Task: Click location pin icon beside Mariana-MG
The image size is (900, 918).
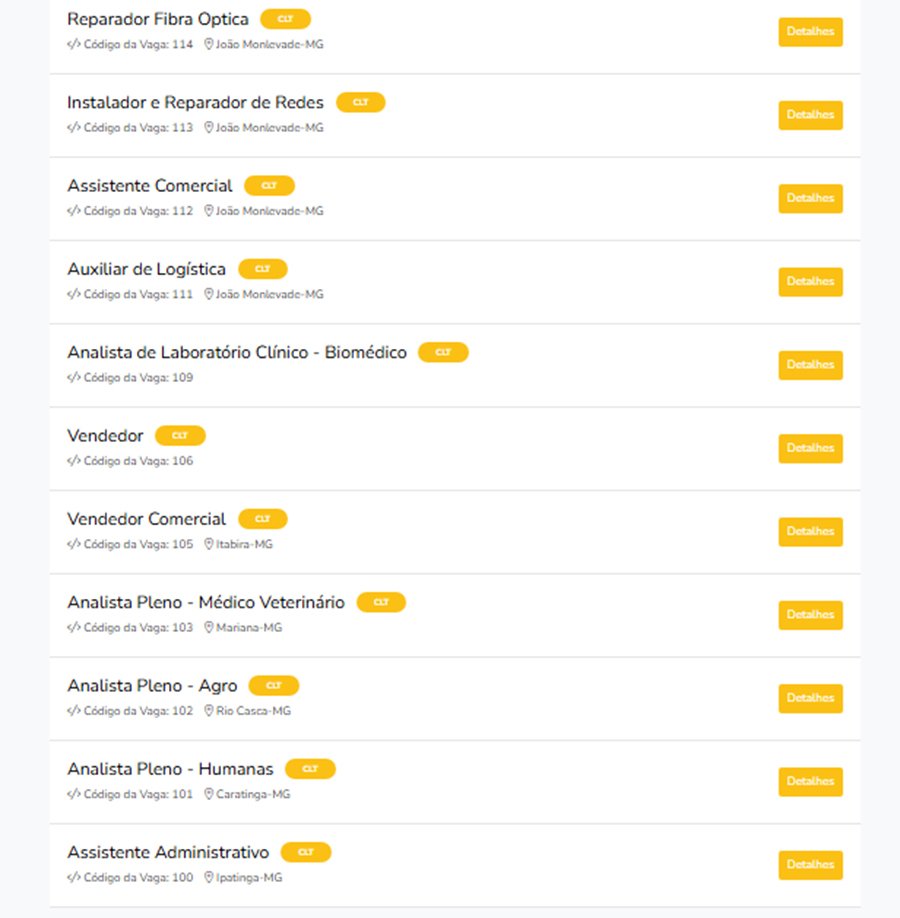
----
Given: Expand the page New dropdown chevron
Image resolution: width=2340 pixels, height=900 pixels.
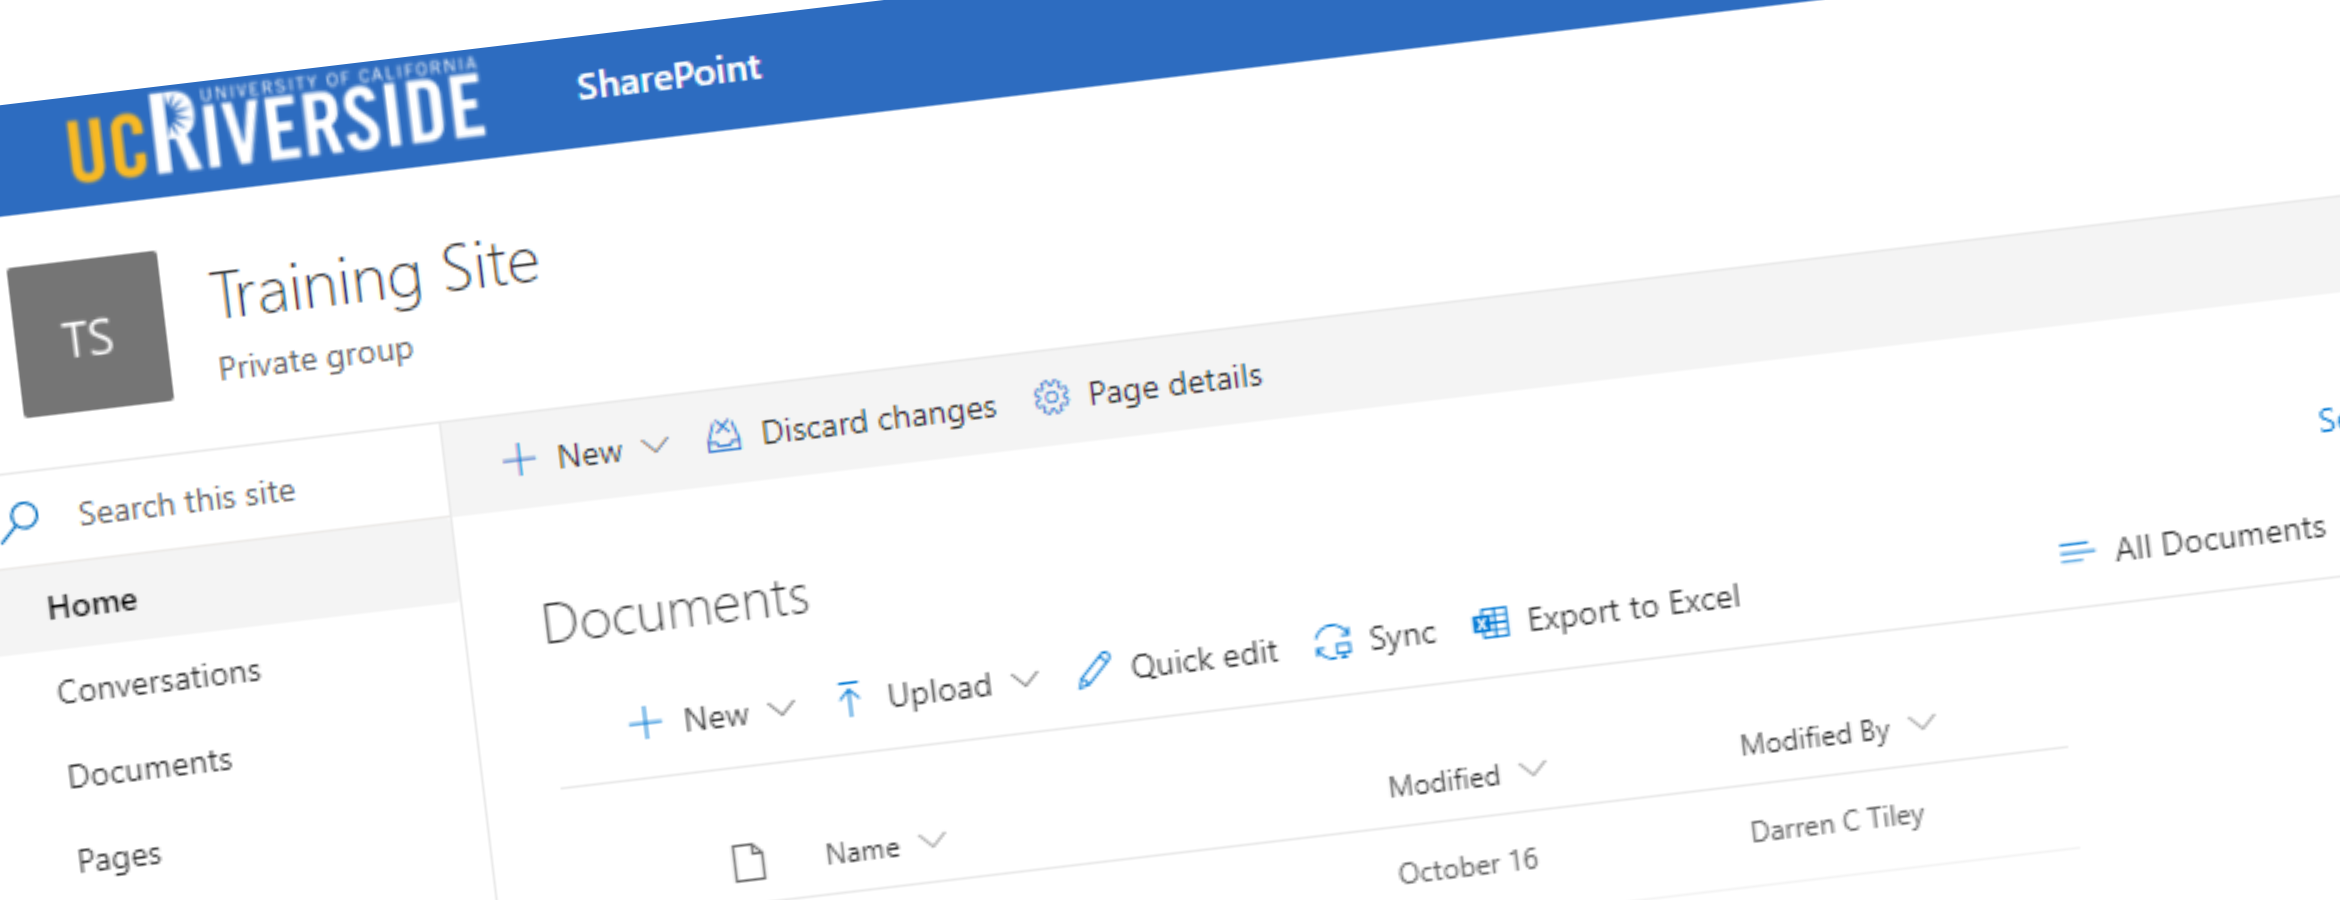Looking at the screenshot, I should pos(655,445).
----
Your goal: In the listing above, find the line containing "Task: Click location" and the line containing "The image size is (900, 918).", then repeat those two lines and everything between them exactly.

Solution for this exercise:
Task: Click location pin icon beside Mariana-MG
The image size is (900, 918).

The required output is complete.